Daedalic und Bastei Lübbe haben während der Gamescom erste Einzelheiten zum Computerspiel "Die Säulen der Erde" bekannt gegeben. So hat Spiele-Hersteller Daedalic während einer Pressekonferenz erste Spielegrafiken gezeigt. Das Studio setzt auf 2D-Grafiken im realistischen Comic-Stil, etwa vergleichbar mit "Baphomets Fluch".
Zudem soll sich das Spiel an der Buch-Handlung orientieren. Das bedeutet, dass der Spieler drei Rollen übernimmt, darunter die der Aliena und des Jack Builders. Der Spieler löst dann Rätsel, die die bekannte Handlung im Buch vorantreiben.
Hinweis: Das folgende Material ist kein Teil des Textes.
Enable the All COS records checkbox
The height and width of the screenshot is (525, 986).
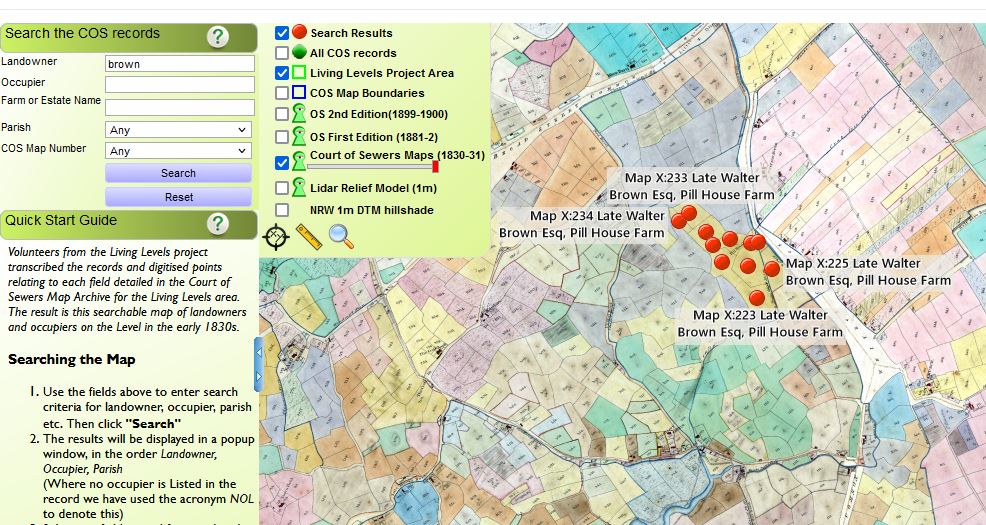tap(282, 53)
Das Spiel soll für PC, Spielekonsolen und Tablets allerdings erst 2017 erscheinen - parallel zu Ken Follets neuen Roman.
„Ken Follett ist für unser Haus von Anfang an ein einzigartiger imagegebender Autor. Daher sind wir besonders stolz, dass wir unsere Zusammenarbeit nicht nur fortsetzen, sondern sogar noch ausbauen werden“, erklärt Thomas Schierack, Vorstandschef der Bastei Lübbe AG. „Wir haben mit Ken Follett vereinbart, dass gleichzeitig mit dem Verkaufsstart des dritten Kingsbrigde-Buches im Herbst 2017 auch ein Computer-Spiel publiziert wird“, erläutert Schierack, und sicherte sogleich die Weltrechte für sein Unternehmen.
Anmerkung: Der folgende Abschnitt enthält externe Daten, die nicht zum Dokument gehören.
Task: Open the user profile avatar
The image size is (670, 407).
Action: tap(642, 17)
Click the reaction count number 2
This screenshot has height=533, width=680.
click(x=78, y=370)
„Ich freue mich, dass Bastei Lübbe mein nächstes Buch herausbringen wird, eine neue Geschichte über Kingsbridge, die fiktionale Stadt, in der ich „Die Säulen der Erde“ angesiedelt habe. Ich hoffe, dass ich es rechtzeitig für die Veröffentlichung in 2017 fertig schreiben kann. Ich bin begeistert, dass Daedalic, die nun Teil der Lübbe Gruppe sind, aus „Die Säulen der Erde“ – mein wahrscheinlich bekanntestes Buch – ein Computer-Spiel entwickelt. Nach meiner Überzeugung wird dadurch mein Werk einer ganz neuen Generation von Lesern bekannt gemacht. Mit Bastei Lübbe - und mit der Familie Lübbe - arbeite ich seit nunmehr 35 Jahren zusammen: eine sehr angenehme und äußerst erfolgreiche Partnerschaft. Daher bin ich sehr glücklich, dass unsere Verbindung auf diese spannende Weise weiter geführt wird.“ sagt Ken Follett.